Marcos Feliciano e a ponta do iceberg

Muito se falou à respeito da presidência da comissão de direitos humanos na qual, uma figura filiada ao PSC promoveu-se politicamente em torno de bandeiras contrárias aos direitos dos movimentos LGBTTS. Sob risco de repetir muitos dos argumentos utilizados pelos opositores a figura do deputado Marcos Feliciano, gostaria de chamar atenção para alguns aspectos desta questão, entrelaçando com algumas reflexões teóricas e analíticas sem pretensão nenhuma de esgotar o tema.

Apesar de tentar desmentir diversas afirmações racistas e preconceituosas feitas publicamente, o twitter do deputado é marcado por comentários reacionários.

Comecemos pelo óbvio, Feliciano trouxe a tona, a face mais explicitamente reacionária do conservadorismo presente no país. Um conservadorismo que se traduz não apenas na presença da bancada política ligadas a denominações religiosas no interior do congresso nacional, mas se apresenta capilarizado na opinião de largos setores da sociedade (trabalhadores, camadas médias ou “pequena-burguesia”, burguesia, etc.) à respeito das demandas históricas dos movimentos LGBTTT’s. O que Feliciano fez foi aglutinar e “organizar” esse sentimento conservador em torno de uma bandeira, o que nos traz uma memória desagradável para com outras experiências históricas semelhantes que redundaram na ascensão de líderes fascistas. A lembrança ganha contornos de preocupação quando nos deparamos com a análise do psicólogo Wilhelm Reich, que em seu livro, Psicologia de Massas do Fascismo, atentava para o fato de como uma determinada forma de repressão sexual em massa pode ser aproveitada por movimentos conservadores em direção a outros projetos políticos.

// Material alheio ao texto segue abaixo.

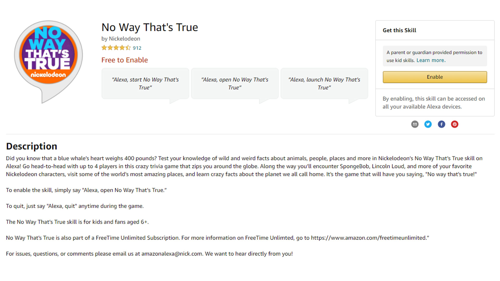This screenshot has width=500, height=281.
Task: Select the "Alexa, start No Way That's True" bubble
Action: coord(145,84)
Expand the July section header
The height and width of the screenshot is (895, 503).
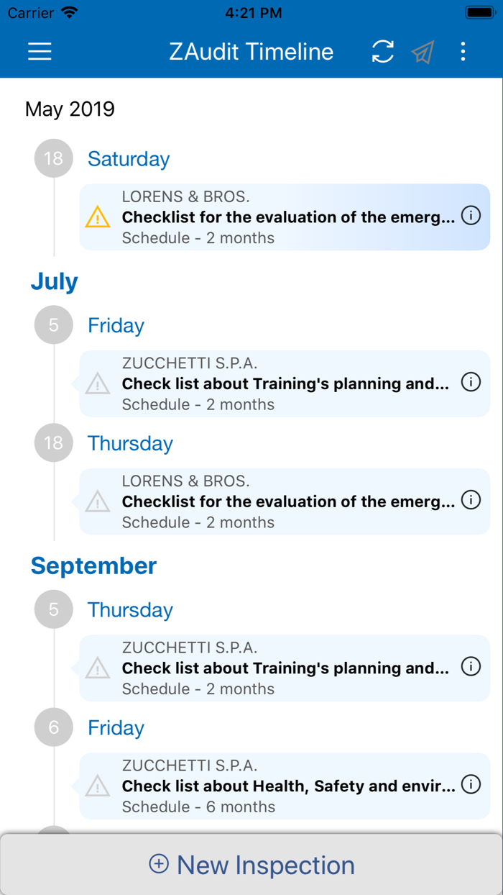[54, 282]
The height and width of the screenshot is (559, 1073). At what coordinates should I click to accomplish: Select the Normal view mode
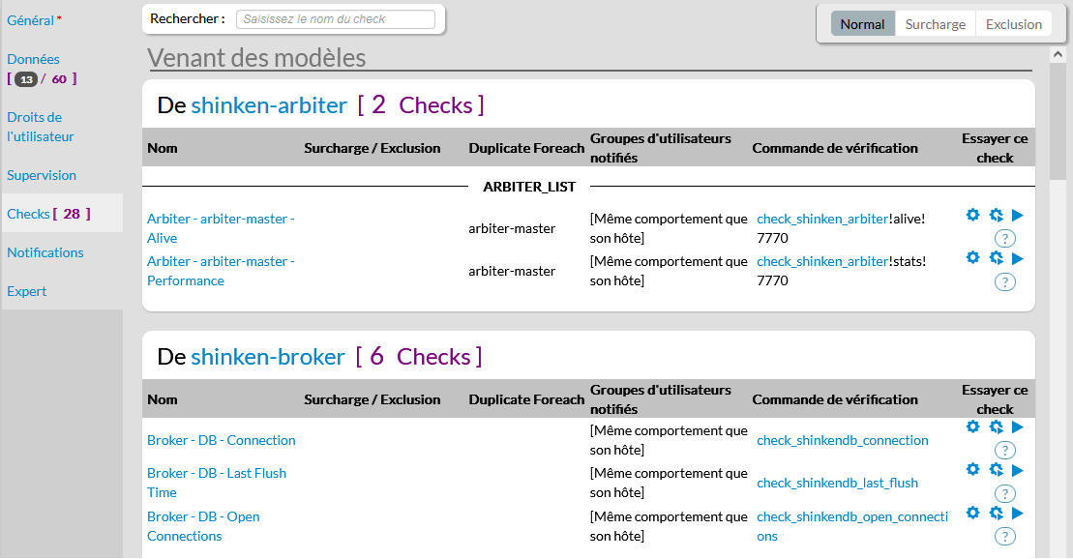pos(862,24)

Ainda que os contextos históricos difiram, o partido de Feliciano, pouco expressivo do ponto de vista da correlação de forças do Congresso se catapultou politicamente, ganhando visibilidade e expressão pública. Feliciano, Silas Malafaia e outros líderes neo-pentecostais conseguiram forjar uma unidade ideológica principalmente com base na força mobilizatória de setores da classe trabalhadora que aponta para um consenso conservador, redes de apoio mútuo e a ocupação de postos de poder por suas lideranças. Suas principais bandeiras são baseadas na defesa da família monogâmica, no ataque aos direitos dos LGBTTT’s e também na redução da maioridade penal [1]. A base de apoio em que se sustenta a mentalidade reacionária não é necessariamente uma base explicitamente consciente, ainda que um discurso político como o de Feliciano faça o desfavor de transformar algo inconsciente em opinião política balizada.

Como bem apontou o texto “O que a esquerda deveria aprender com os evangélicos[2], não podemos reduzir o crescimento das igrejas que defendem a teologia da prosperidade ao poder carismático e “mágico” de seus líderes. O autor (anônimo) do artigo coerentemente demonstra o vazio ocupado pelas associações protestantes, fruto de um trabalho incansável de aproximação do povo nas últimas décadas e que foi negligenciado por largos setores da esquerda. Contrariando as teses mais básicas do eixo propositivo do socialismo – em sua dimensão mais ampla – a esquerda (com honrosas exceções) preferiu se reunir em torno de bandeiras geralmente abstratas e longe da realidade popular, enquanto as entidades religiosas construíam uma extensa rede nas regiões periféricas do país e além disso, conseguiam solucionar problemas materiais concretos.

O imaginário cristão está sendo trabalhado pela esquerda?

O imaginário cristão está sendo trabalhado pela esquerda?

A conjugação explosiva de um forte consenso conservador com uma crise política e econômica pode gerar um movimento de direita com vistas a interferir na ordem vigente. Que os movimentos sociais e a esquerda sejam capazes de modificar este cenário.

[1] Como consta em sua última entrevista a tv, exibida em 17/04/2013 na Rede TV.